Analysten "Ein großer Schritt nach vorne"

Die SEC reagiert auf die Betrugsvorwürfe an der Wall Street mit schärferen Vorschriften.

Washington - Die amerikanische Wertpapier- und Börsenkommission SEC hat am Mittwoch mit schärferen Aufsichtsregeln auf Interessenkonflikte bei Wertpapier-Analysten angekündigt. Damit reagiert die Behörde auf die Vorwürfe verunsicherter Anleger, dass Analysten auf Drängen der Investmentbanken geschönte Studien herausgegeben hätten. Der New Yorker Staatsanwalt Eliot Spitzer hatte in den vergangenen Wochen brisantes Beweismaterial aus dem Hause Merrill Lynch vorgelegt, dass die These der "Chinese Walls" widerlegt.

Nach den neuen Vorschriften dürfen Analysten nicht mehr von ihren eigenen Aktienempfehlungen profitieren. In Berichten und Fernsehauftritten müssen sie mitteilen, wie viele Aktien von Unternehmen sie besitzen, die sie untersucht haben. Dies hat die amerikanische Wirtschaftsagentur "Bloomberg" am Mittwoch berichtet.

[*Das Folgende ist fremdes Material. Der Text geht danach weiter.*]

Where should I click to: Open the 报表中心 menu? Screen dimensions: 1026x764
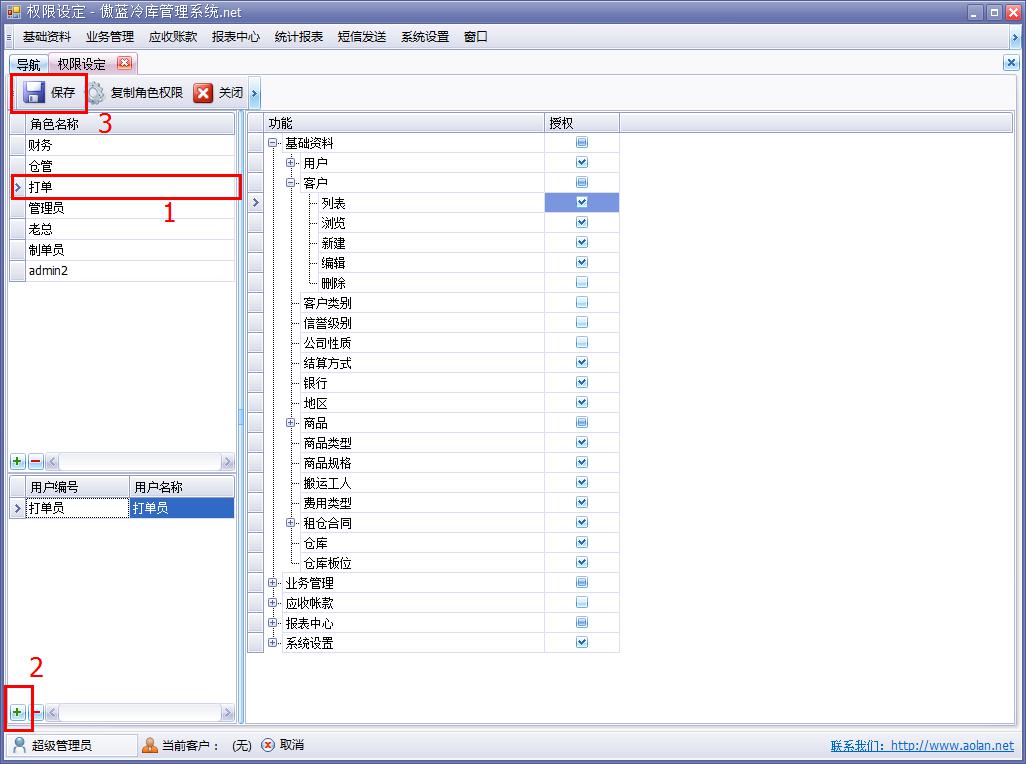[235, 37]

Analysten dürfen künftig auch nicht entgegen ihren eigenen Empfehlungen Wertpapiere handeln. Es wird ihnen untersagt, an Investmentbanker in ihren eigenen Firmen zu berichten. Sie dürfen auch nicht aus Mitteln bezahlt werden, die aus bestimmten Banktransaktionen stammen.

Die neuen SEC-Regeln sollen über einen Zeitraum von sechs Monaten eingeführt werden. Sie wurden in Kooperation mit der New Yorker Börse und der amerikanischen Wertpapierhändler-Organisation NASD entwickelt.

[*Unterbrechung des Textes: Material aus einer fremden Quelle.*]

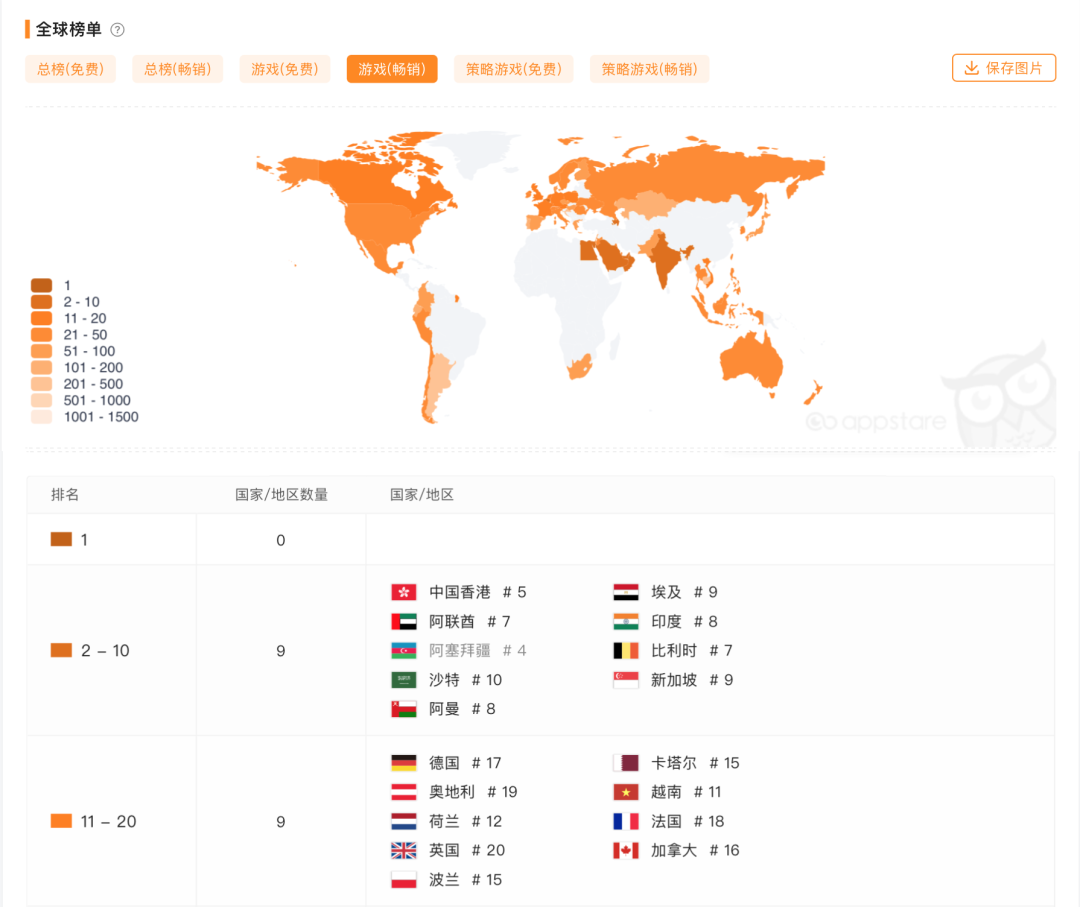The height and width of the screenshot is (907, 1080).
Task: Click the 加拿大 flag icon
Action: [626, 851]
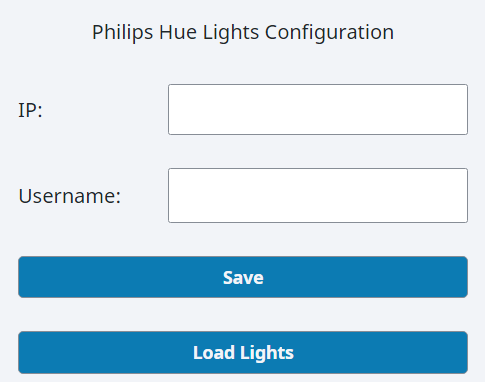Image resolution: width=485 pixels, height=382 pixels.
Task: Load lights from the Hue bridge
Action: click(243, 352)
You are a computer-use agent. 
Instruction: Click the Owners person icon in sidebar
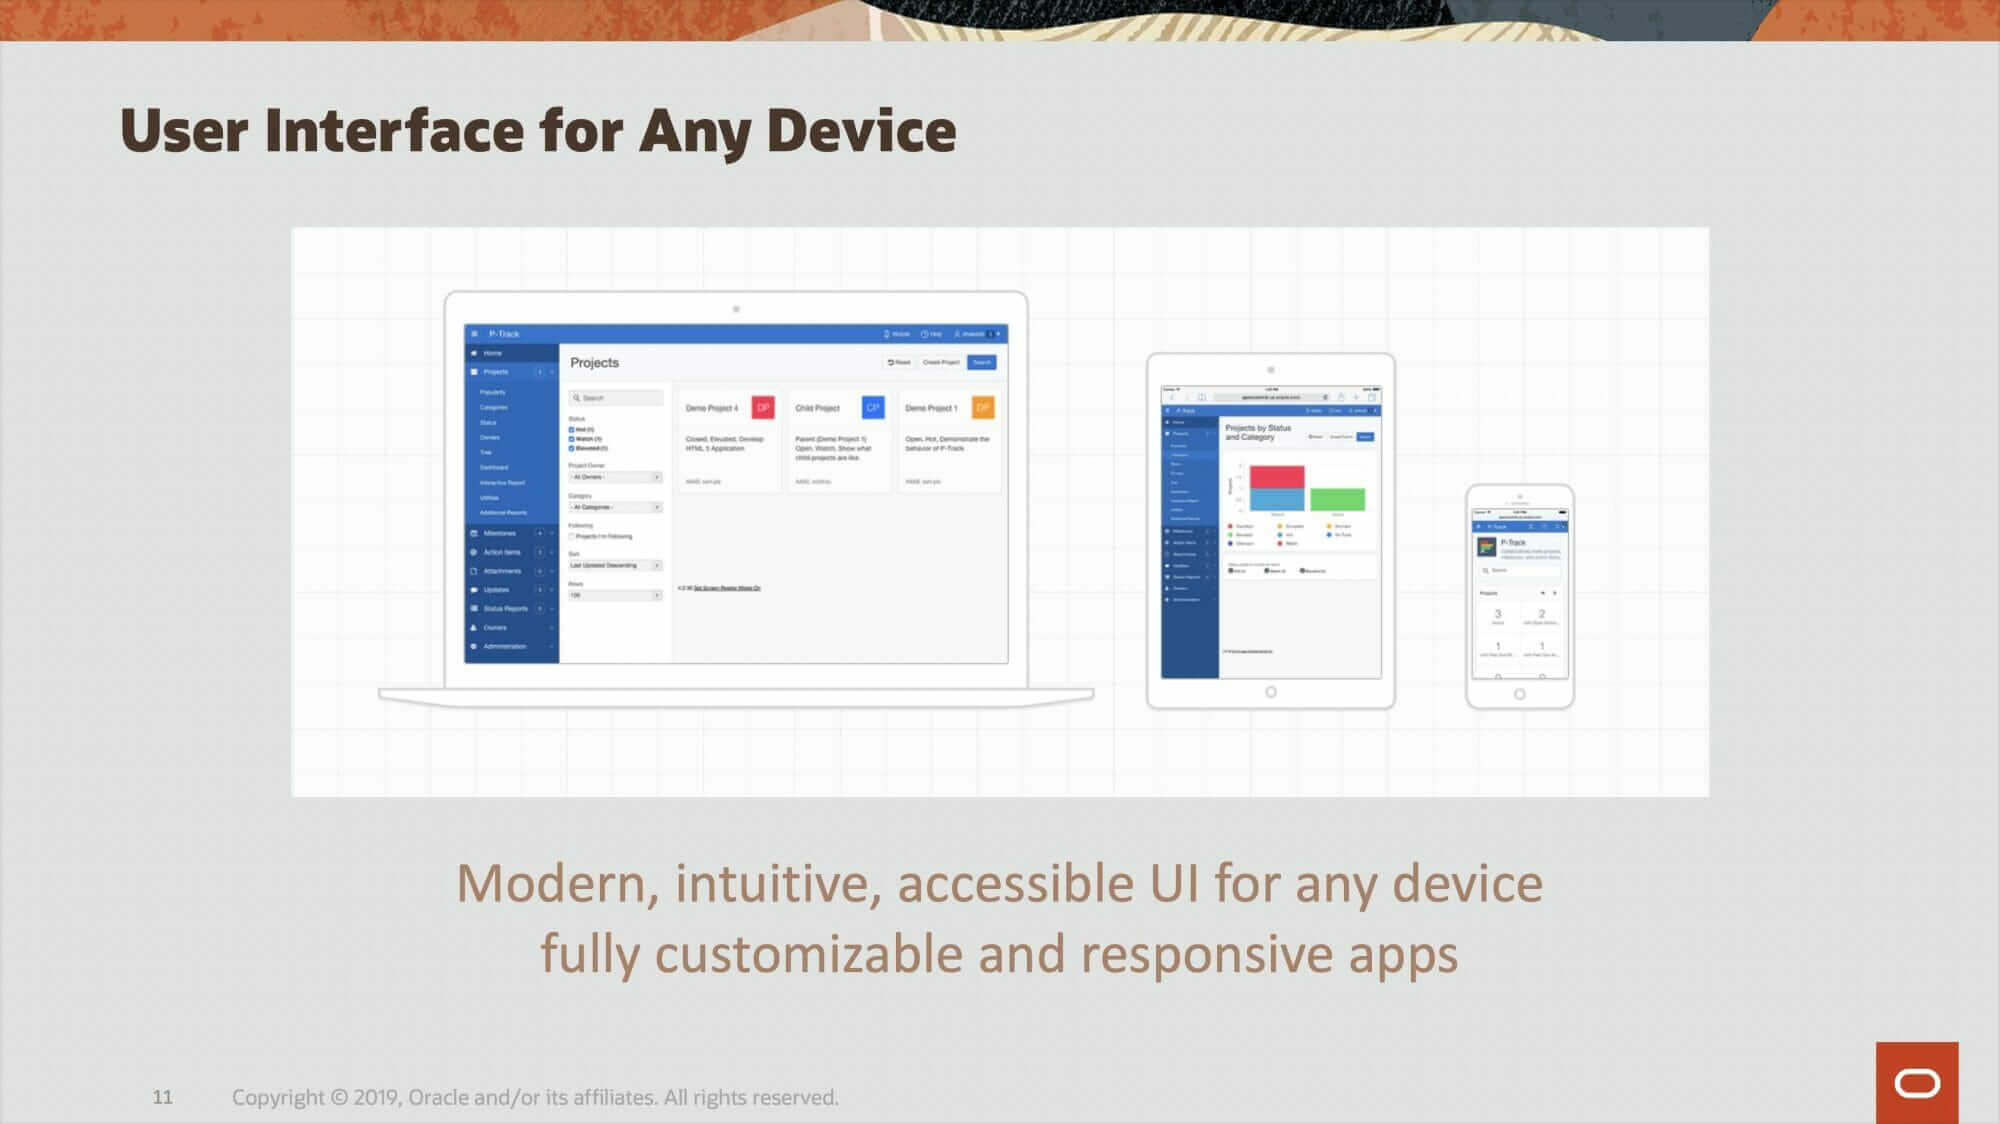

Die Regeln beschränken Analystenaktivitäten und erfordern eine weitergehende Offenlegung. So müssen Investmentbanken ihre Investment-Einnahmen des vergangenen Jahres von Unternehmen oder erwartete Einnahmen von Firmen offen legen über die ihre Analysten berichten. NASD-Chef Robert R. Glauber begrüßte die "harten und umfangreichen Vorschriften". Sie seien beim Investorenschutz "ein großer Schritt nach vorne", betonte er.

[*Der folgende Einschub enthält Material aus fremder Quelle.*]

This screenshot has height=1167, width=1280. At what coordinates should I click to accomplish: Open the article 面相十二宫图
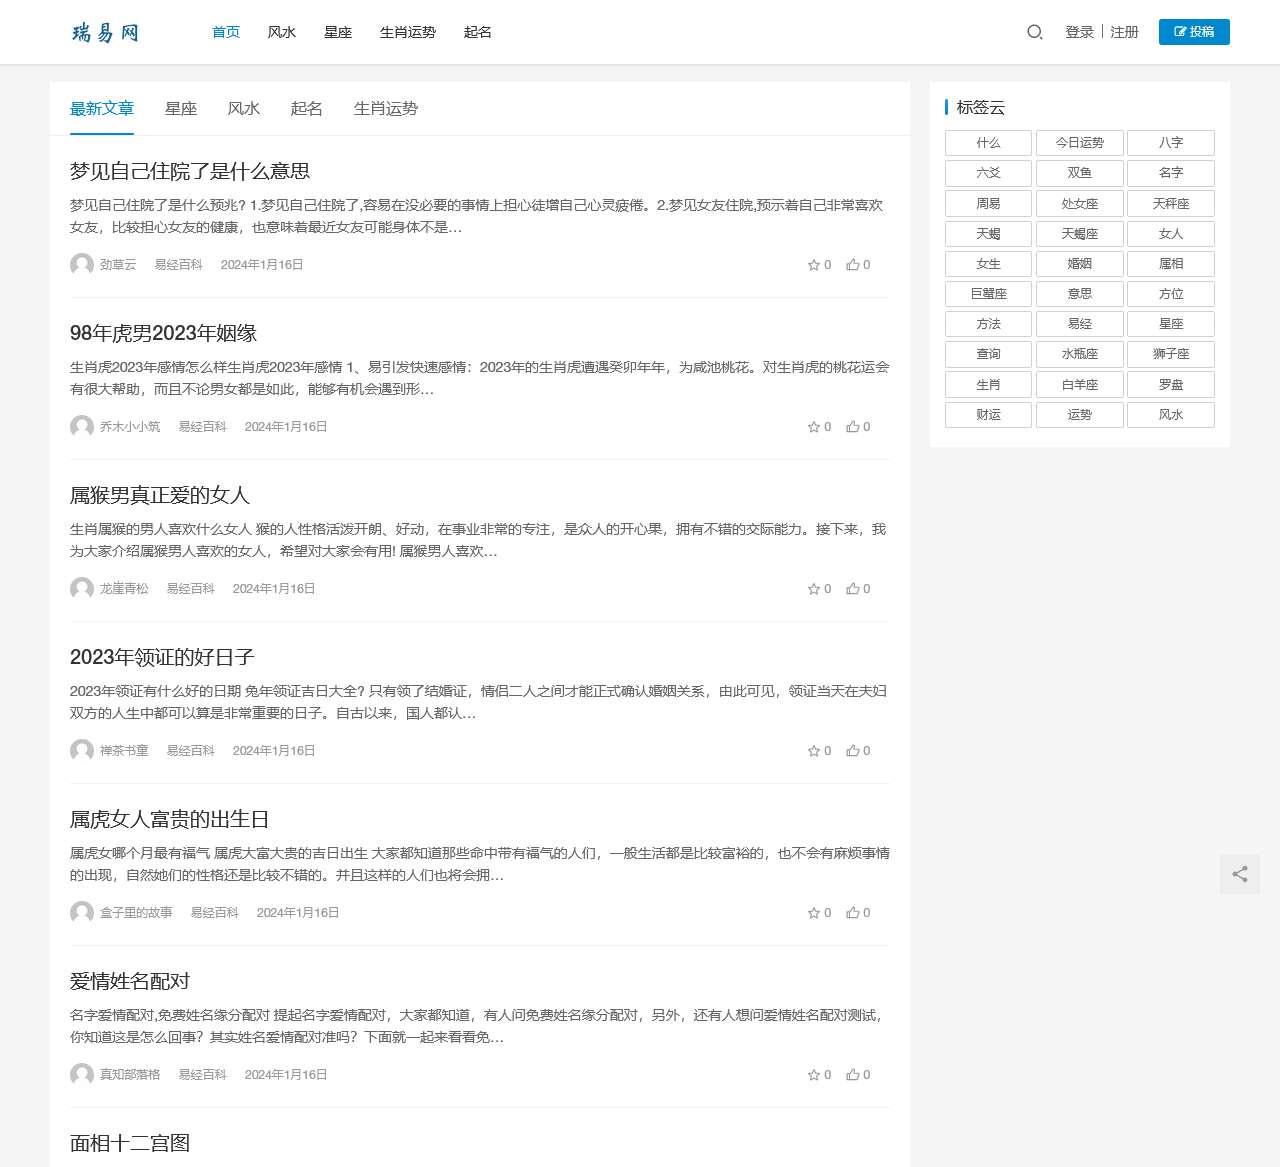point(129,1142)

Die SEC hat eine Untersuchung der Analystenforschung begonnen und hat laut "Bloomberg" von mindestens zehn großen Firmen Unterlagen verlangt. Der SEC-Vorsitzende Harvey Pitt, ein Republikaner, steht unter politischem Druck. Er soll beweisen, dass er die Interessenkonflikte behandelt, die das Vertrauen der Anleger an den Börsen reduziert hatte. Pitt hatte angedeutet, er könne eine zweite Runde von Regeländerungen einleiten, falls die SEC-Untersuchung Beweismaterial erbringen sollte, die dies erfordert.